019.てぶくろと雪解け
絵本が好きだった。
小さい時にねぇちゃんがよく読んできかせてくれた。
僕は何度も何度もねぇちゃんにせがみ、読んでもらったことを覚えている。
『てぶくろをかいに』はよく読んでもらっていた絵本の一冊だった。
僕は、狐の坊やの純粋さが好きだった。
帽子屋さんの暖かい心が好きだった。
人間のお母さんも狐のお母さんも同じ、暖かい心が好きだった。
つららも吹雪も粉雪に変わり、当たりは白銀に包まれた。
どうやら絢辻の「つらら」と「吹雪」の英単語への思いより、僕の「てぶくろをかいに」への思い入れの方が強かったようだ。
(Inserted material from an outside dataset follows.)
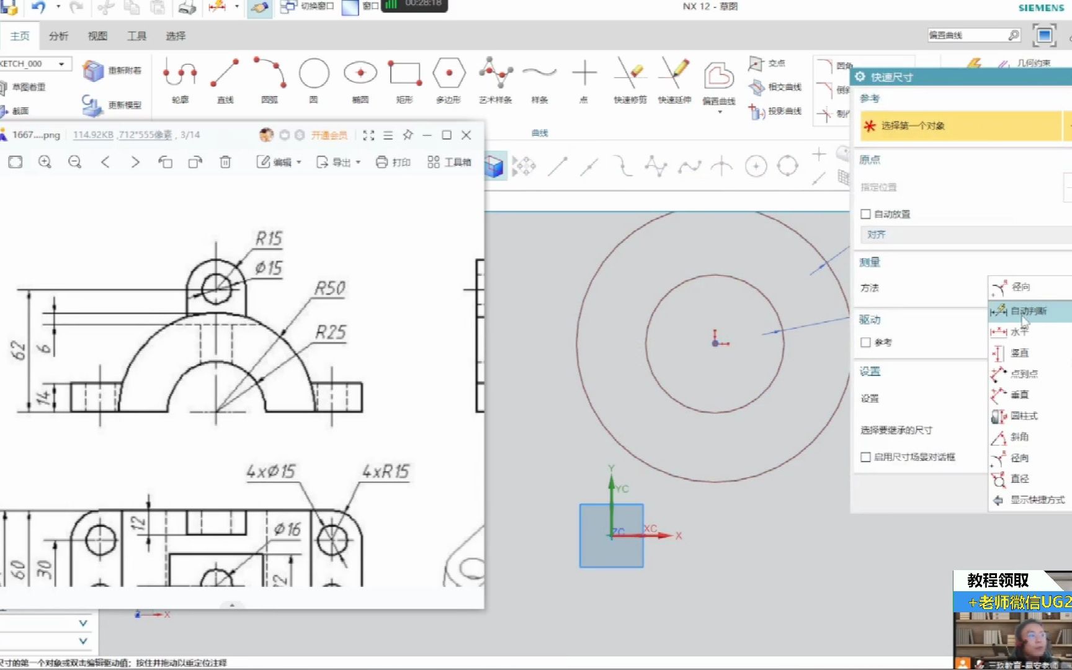Enable the 自动放置 checkbox

(865, 214)
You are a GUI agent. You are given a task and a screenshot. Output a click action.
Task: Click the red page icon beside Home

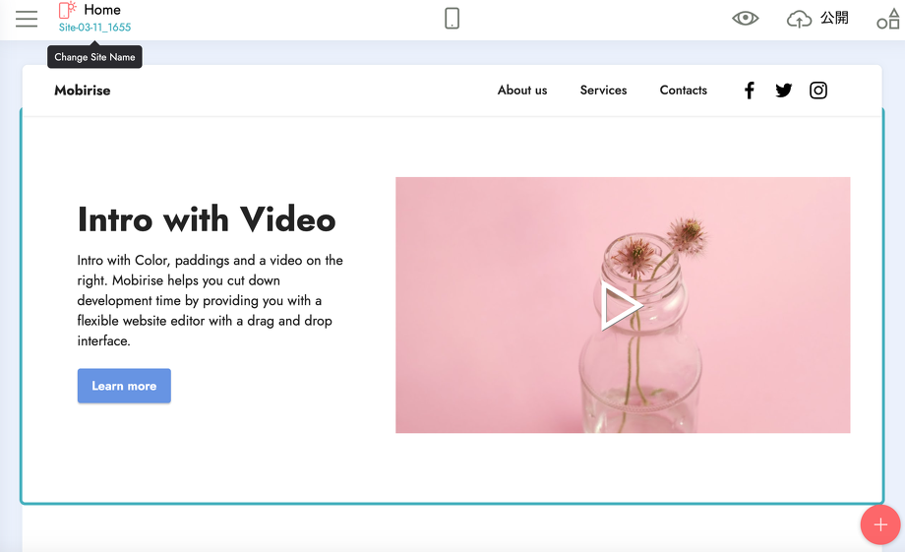(x=67, y=10)
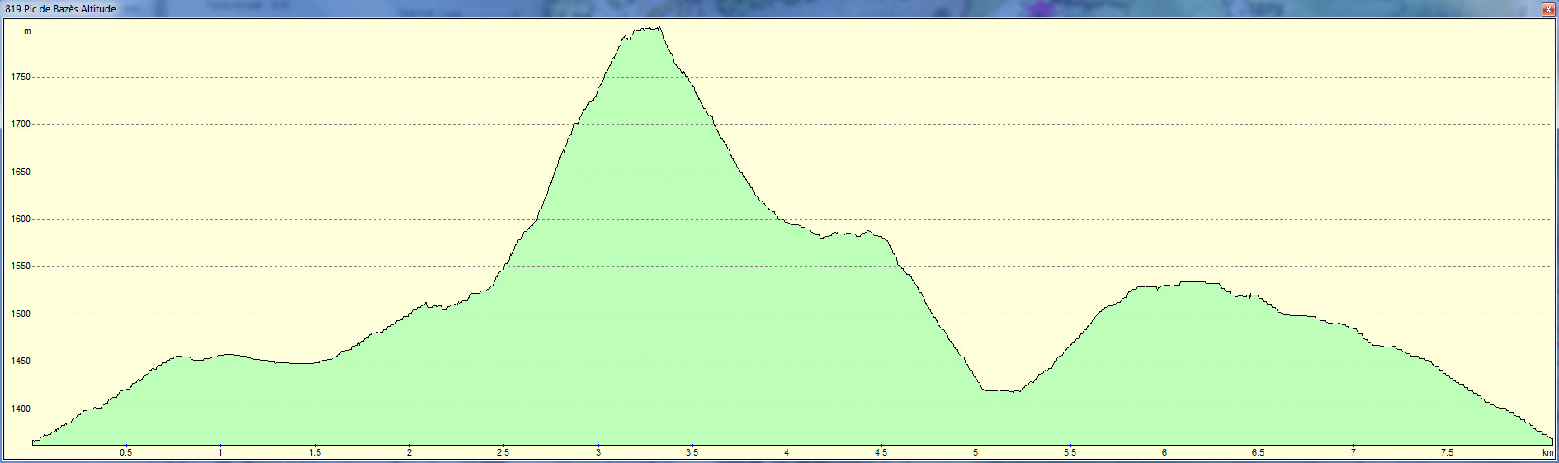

「……素敵です。ですが、これは攻撃……ではないのでは?」
「いや、これでいいんだ」
「……?」
「吹雪がやみ、つららがなくなれば、絢辻さんに近づける、それに」
「その赤いてぶくろしてたらつららも出せないでしょ?似合ってるよ、絢辻さん」
「!?」
僕はゆっくり絢辻へと近づく。
絢辻が言っていたパーソナルスペースへと。
絢辻は動かない。
絢辻は自分の両手にはまっている赤いてぶくろをじっと見ている。
ていうか、ちょっと耳赤いし、なんなら目を合わせてくれもしなかった。
え、何?
これ、もしかして照れてる?
絢辻ってそういう感じのキャラなの?
「gravity」
ベキョっと、嫌な音がして絢辻のバッジが潰れた。
自分で自分のバッジを割ったのだ。
「え、なん……で?」
「あなたの思いの方が私より強いのがわかったから。私に勝ち目はないわ」
いや、僕が言うのもなんだが、十分あると思う。
つららや吹雪以外の攻撃方法もあるだろうに。
「私、人見知りだから。みんなから近寄り難い、クールとか雪女みたいとか、ずっと言われてたの」
控えめに言って、絢辻への褒め言葉だと思うが、本人はそうは思わなかったらしい。
「だから自分に合うと思ってそんな意味の英単語を選んで使っていたのに、あなたは……」
「こんな暖かい雪もあるのね」
そう言って絢辻は笑った。
まるで雪を溶かすような屈託のない笑顔だった。
「その表情の方が絢辻さんには似合うと思うよ」
「…………」
顔を背けながら絢辻は姿を消した。
控えめに言ってとても、とても綺麗だった。
さて、これで残るは二谷が戦ってるやつ1人だけか。
切り替えて二谷に合流するか、と考えていると、
「白地図」
「……え?」
白銀の景色が真っ白に変わる。
文字通り、何もない「真っ白」に。
何もわからないままに、僕のバッジは割れた。